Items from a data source

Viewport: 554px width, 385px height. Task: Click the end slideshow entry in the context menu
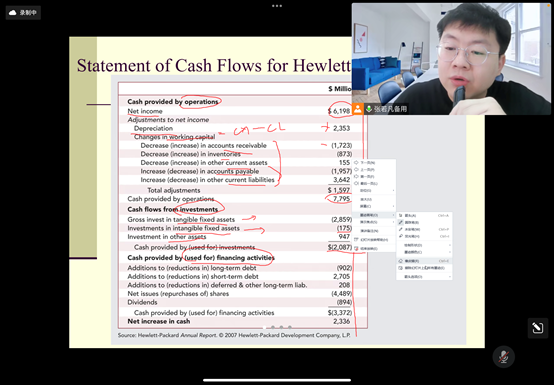click(374, 249)
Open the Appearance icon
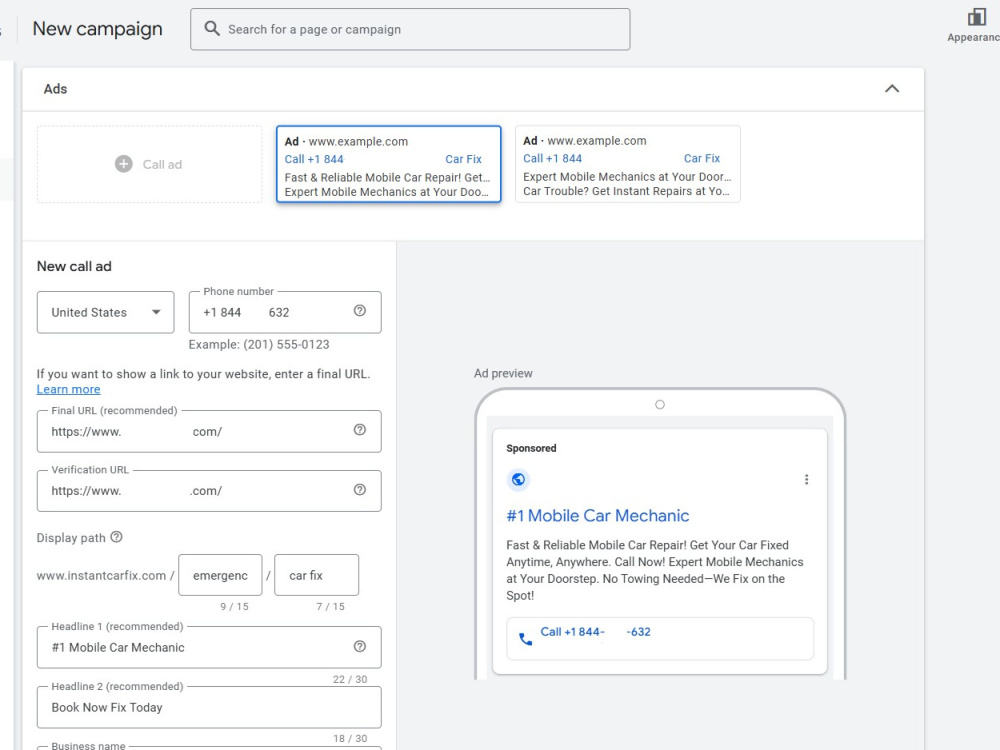The height and width of the screenshot is (750, 1000). click(x=976, y=17)
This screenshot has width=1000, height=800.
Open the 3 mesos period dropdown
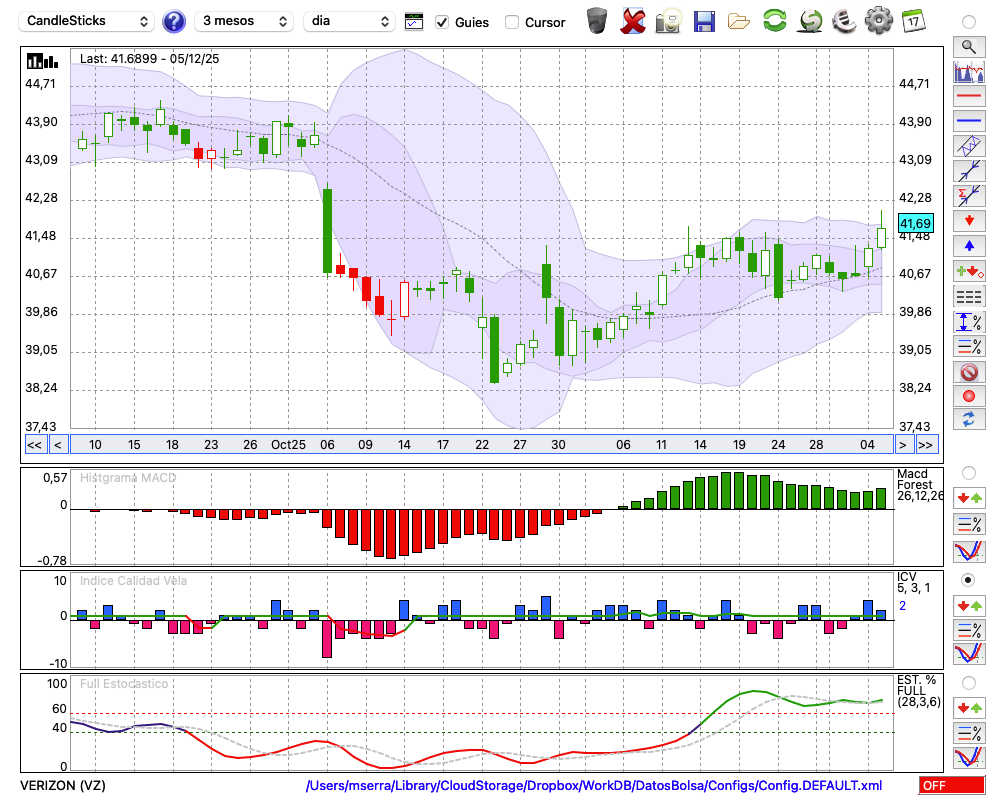243,21
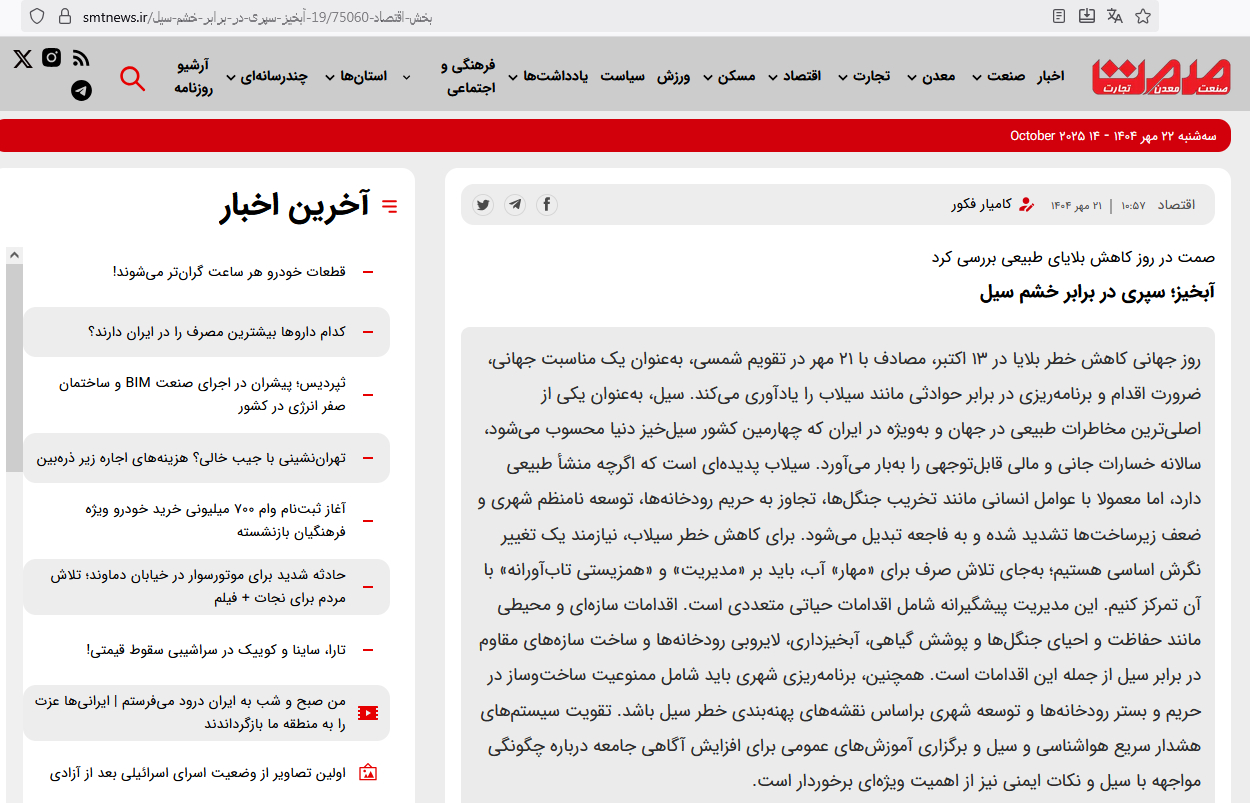Click the red search magnifier icon

(132, 77)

> **Required task**
Copy out the material exactly, starting at the line that contains "This screenshot has width=1000, height=800." and continuing through the end of the material, with both ends included. Omit the pictures from your answer.

> **Solution to this problem**
This screenshot has width=1000, height=800.
Open the 3 mesos period dropdown
243,21
Click the red search magnifier icon

(132, 77)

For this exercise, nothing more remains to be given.